After a long dry spell, Sonoma County builders last year created the largest number of new single-family homes in almost a decade.
In 2016, county and city governments issued permits for 581 single-family homes, according to the California Homebuilding Foundation in Sacramento. The last time more homes were built here was in 2007, when 904 permits were issued. Last year’s permit total was 236.
The construction industry remains a major employer and a significant contributor to the county economy in that way. In recent years, business and civic leaders have also looked to builders to help address a housing shortage they say is so dire it threatens to become a drag on the economic health of the region.

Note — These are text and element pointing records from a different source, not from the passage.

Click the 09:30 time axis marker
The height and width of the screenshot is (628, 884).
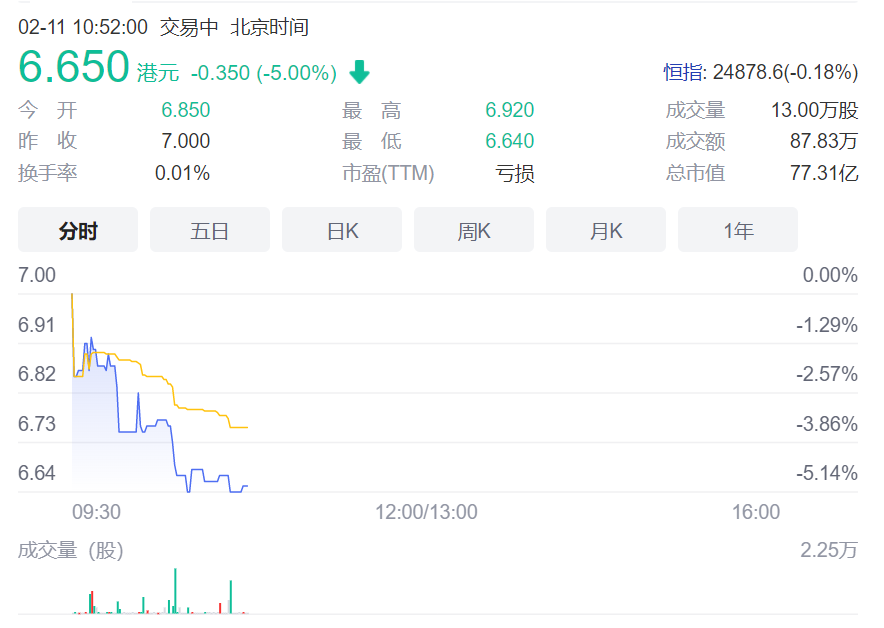(96, 512)
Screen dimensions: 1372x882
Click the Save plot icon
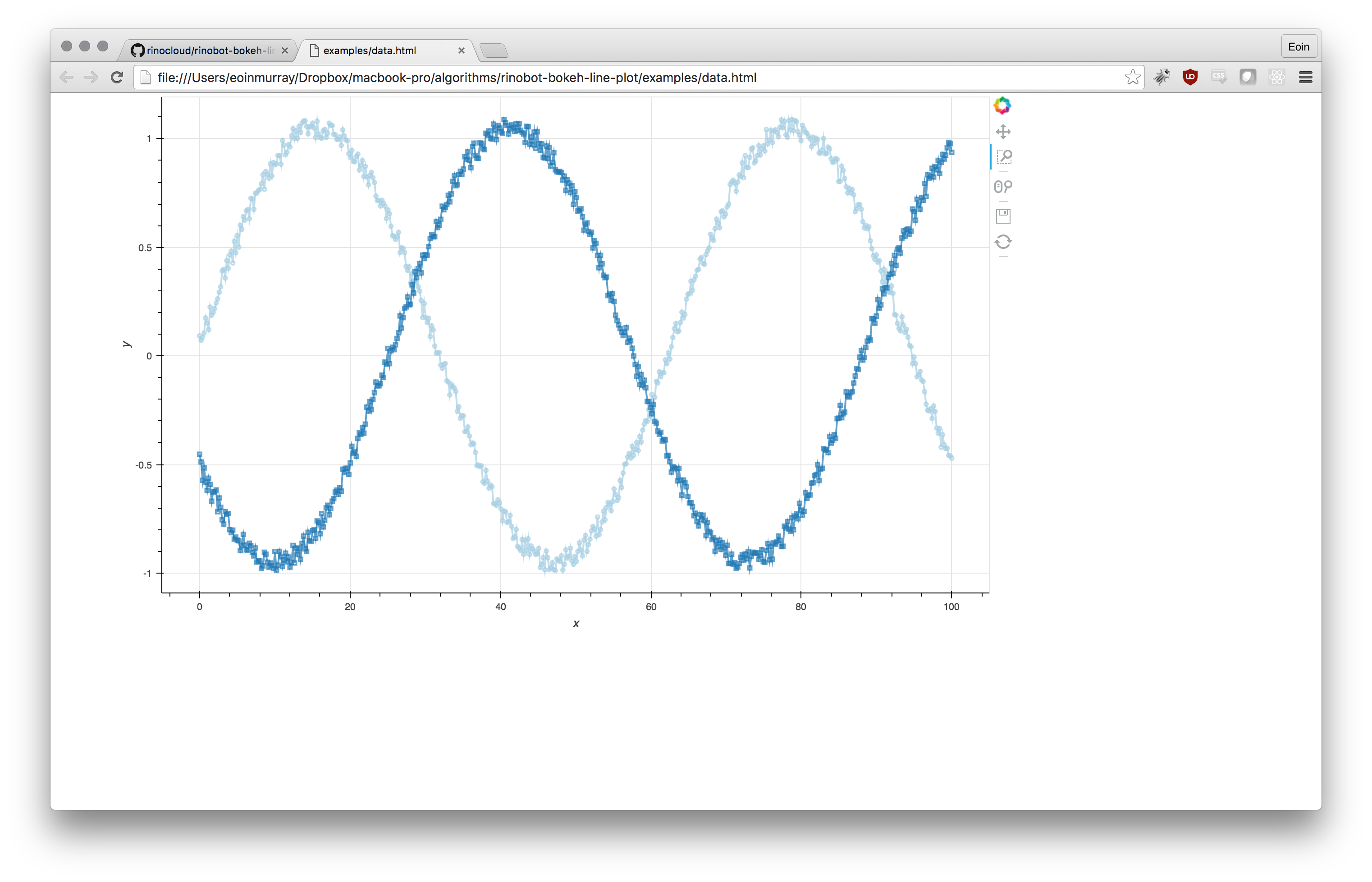tap(1003, 216)
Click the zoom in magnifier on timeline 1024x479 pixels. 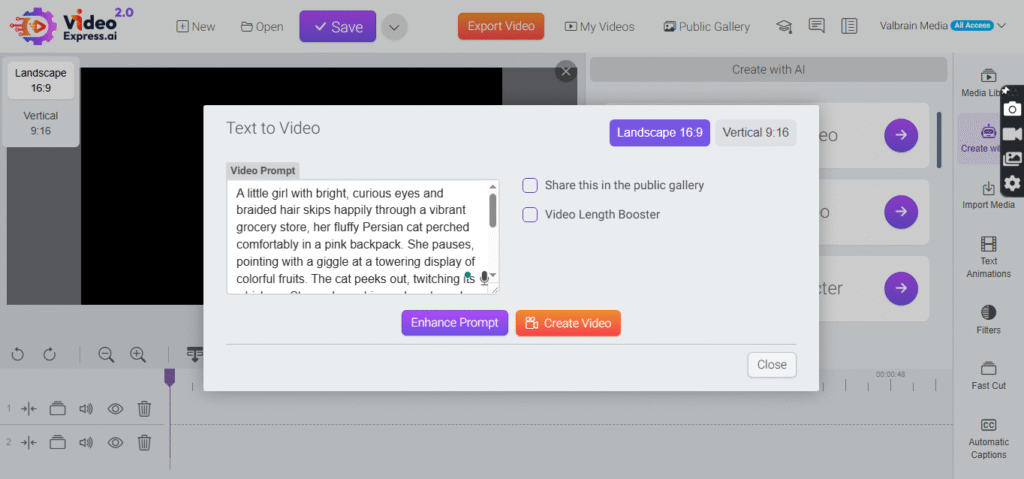pos(138,354)
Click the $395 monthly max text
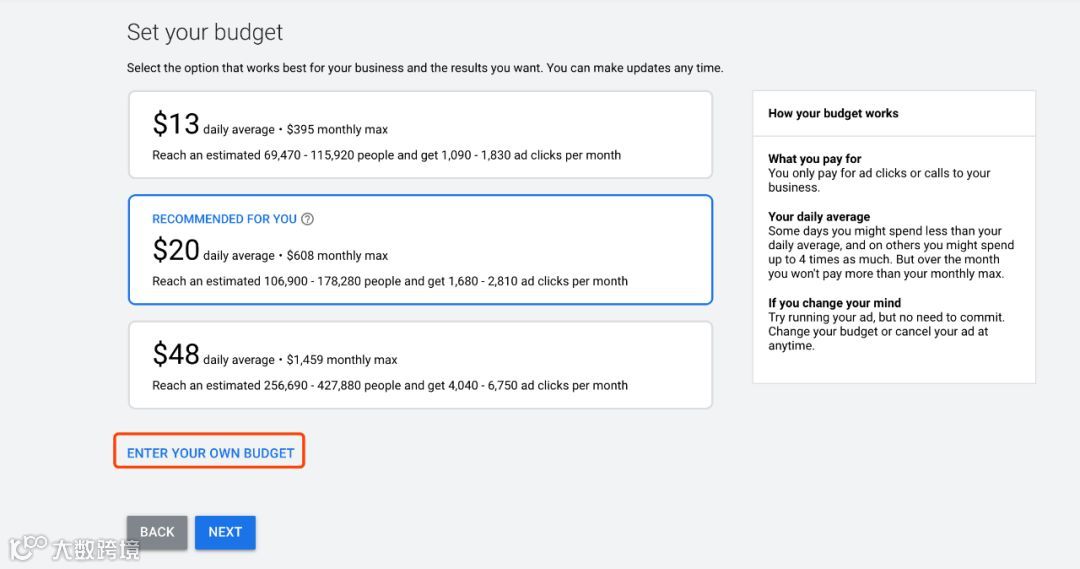Screen dimensions: 1080x569 337,129
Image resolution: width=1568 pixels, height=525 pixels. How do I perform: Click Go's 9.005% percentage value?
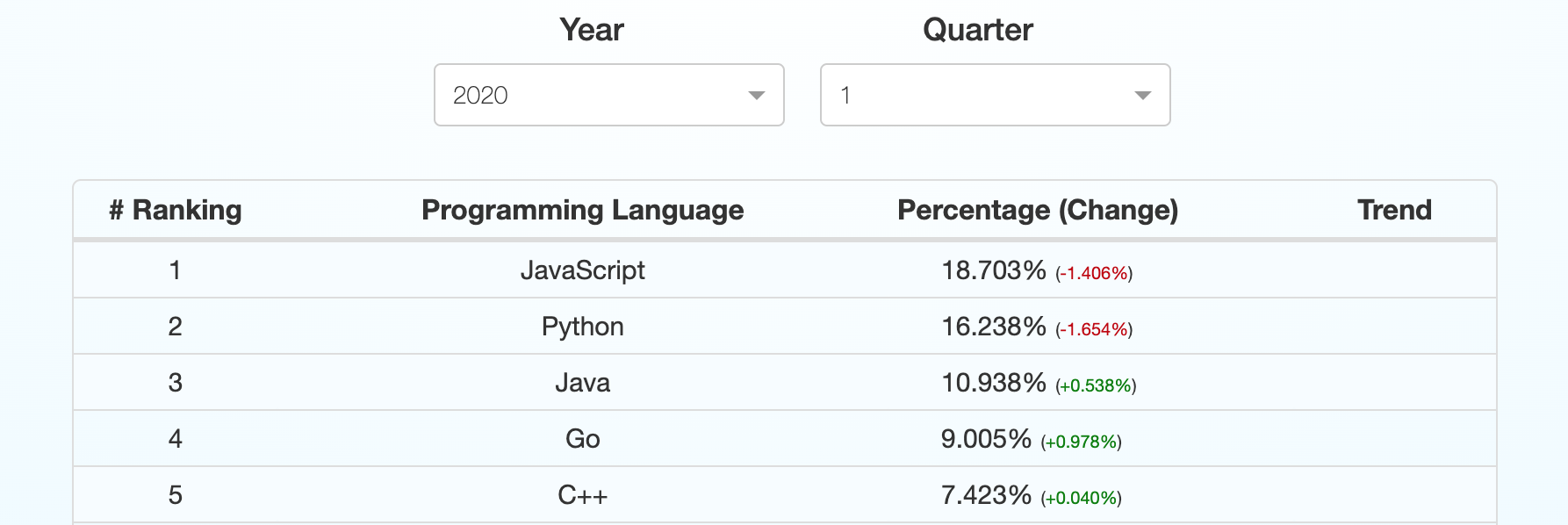(986, 439)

From that perspective, builders and others said the current level of construction activity remains well below average. And there are few reasons to expect it to increase dramatically anytime soon.

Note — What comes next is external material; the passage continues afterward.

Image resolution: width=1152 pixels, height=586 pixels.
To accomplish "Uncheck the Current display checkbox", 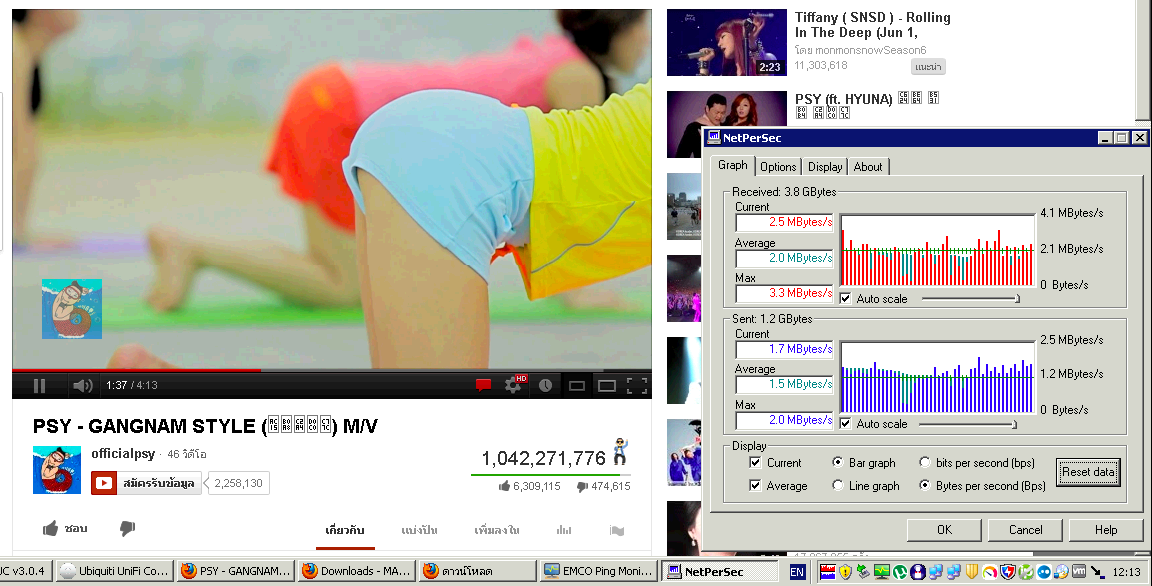I will 756,463.
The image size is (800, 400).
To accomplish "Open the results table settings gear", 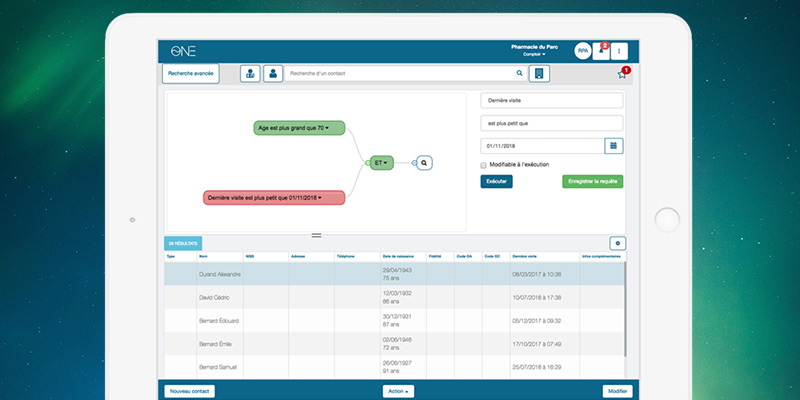I will [617, 243].
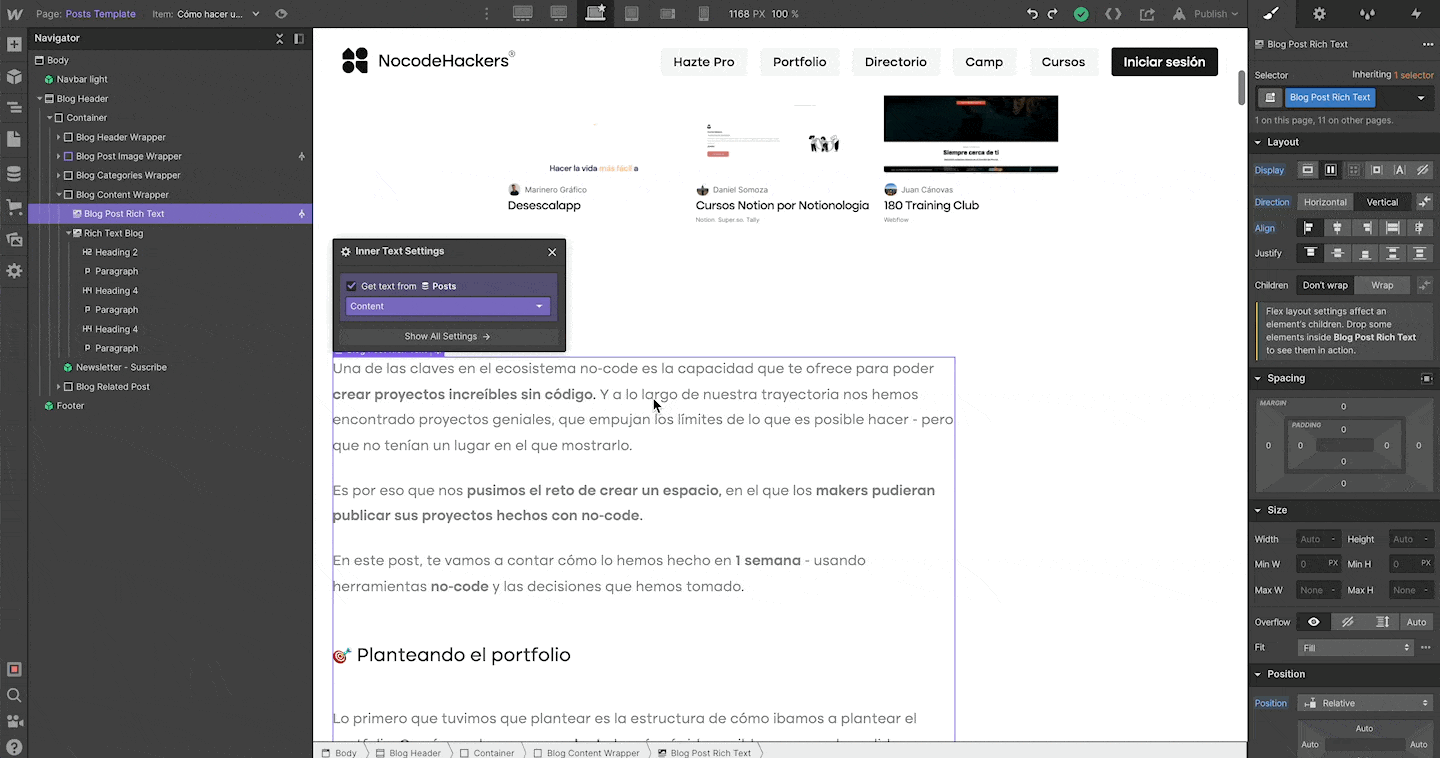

“There’s still headwinds out there for private builders and developers,” said Keith Christopherson, a longtime builder and a partner in Synergy Communities by Christopherson of Santa Rosa. For many, capital and suitable land remain in relative short supply, and most are wary of the possibility they could face another economic downturn with unsold units.
The foundation’s housing data also showed a jump in home construction in Lake County, where massive fires destroyed roughly 1,500 homes over the past two summers. Builders there pulled 242 single-family building permits last year, compared to 69 in 2015.
In Sonoma County, industry and government officials said construction has increased as home prices rebound from the historic crash that accompanied the last recession. The county median home price hit a low of $305,000 in February 2009. But the median price has risen markedly for five years and in March hit a new record high of $639,000.
“We’re into a year-and-a-half rebound,” Keith Woods, chief executive officer at the North Coast Builders Exchange, a Santa Rosa trade group, said of the building sector.
Even so, he cautioned the current level of construction remained well below what would satisfy the current demand for housing.
“It’s a dent,” Woods said, “not a solution.”
In a 20 year-period from 1987 to 2007, local governments issued an annual average of 1,900 building permits for single-family homes in the county. In the subsequent nine years, that average fell to fewer than 370 permits a year.
For builders, “it was kind of a lost decade,” Christopherson said.
Even now, he said, his company takes a conservative approach to building new units. For several years it has included remodeling and flipping homes as part of its business strategy.
Synergy’s biggest project today is the 46-unit Village Walk townhouse and single-family home development on East Cotati Avenue in Cotati. The homes, which range in price from the mid-$400,000s to the low $600,000s, lie a few blocks from that city’s future SMART rail station and within 200 yards of a Starbucks and Oliver’s Market.
“It’s really the epitome of a walkable community,” Christopherson said.
The prolonged decline in building activity in the county contributed to a significant shortage of available housing for both renters and buyers. Demand led to higher prices, which in turn persuaded both builders and lenders of the financial viability of new home construction.